The document said: ”All sides must also return to the political path. The release of Taliban and Government of Afghanistan prisoners should be accelerated to stem the spread of COVID-19 and to foster an environment for Intra-Afghan negotiations. Afghans should sit down now and begin talking about the future of Afghanistan together. The international community has called on the Government of Afghanistan to settle their political differences and begin Intra-Afghan negotiations. “
On the importance of the reduction in violence period(RIV), which happened over seven days in late February and concluded with the signing of the US-Taliban agreement, the document said: ‘Yet the sense of optimism Afghans and the friends of Afghanistan felt during the February 22-28 “reduction in violence” period has been lost in the increased violence. All sides should recall that period with pride. Taliban fighters and Afghan Security Forces spoke to each other at remote outposts. Very few shots were fired. Civilians were free to travel without the fear of being caught in violent crossfire or killed by roadside bombs.”
On the importance of the US-Taliban deal, the document says: ‘The people of Afghanistan dared to hope the conflict was near an end when the agreement was signed on February 29. Since that time, the world has witnessed not a decrease, but instead a drastic increase in violence. During those long negotiations there were written and spoken commitments. Some commitments are being observed, while others are not. We recognize the reduction of violence against cities and against Coalition forces. But we spoke of ALL sides reducing violence by as much as 80% to pave the way for peace talks. ‘
The document added: “In Doha, we agreed US and Coalition forces would continue to partner, support—and when necessary defend—our Afghan brothers and sisters. We take our responsibilities very seriously. I assure you General Miller understands the unique and historic opportunity we have worked hard to create for Afghanistan. To date, the US has not conducted a single offensive strike or operation since before the start of the reduction in violence period. “
Meanwhile, Taliban spokesman Zabiullah Mujahid tweeted a response to USFOR-A: "Path to a resolution lies in the implementation of the Doha agreement. Do not harm the current environment with pointless & provocative statements. We are committed to our end, honor your own obligations."
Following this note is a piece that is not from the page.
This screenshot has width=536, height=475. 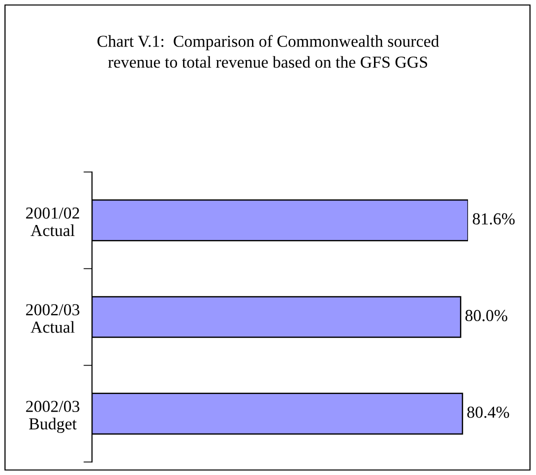 I want to click on data-label: 80.0%, so click(x=486, y=316).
This comes as the Taliban have significantly increased their attacks on Afghan forces in the past several weeks despite calls by the international community for a reduction of violence and a ceasefire and for unity amid the COVID-19 outbreak.
Afghan government figures reveal that at least 14 provinces have witnessed heavy battles between government forces and the Taliban over the last few weeks. Figures collected by TOLOnews indicate that at least 150 security force members have lost their lives in Taliban attacks in recent weeks.
The Office of the National Security Council this weekend said the Taliban has conducted an average of 55 attacks per day since the signing of the peace deal with the United States in Doha on February 29.
The ONSC spokesman Javid Faisal at a press conference said that the Taliban conducted 2,804 attacks from the beginning of March to April 19, adding the group "does not remain committed to the reconciliation process that will help the country to end decades of war."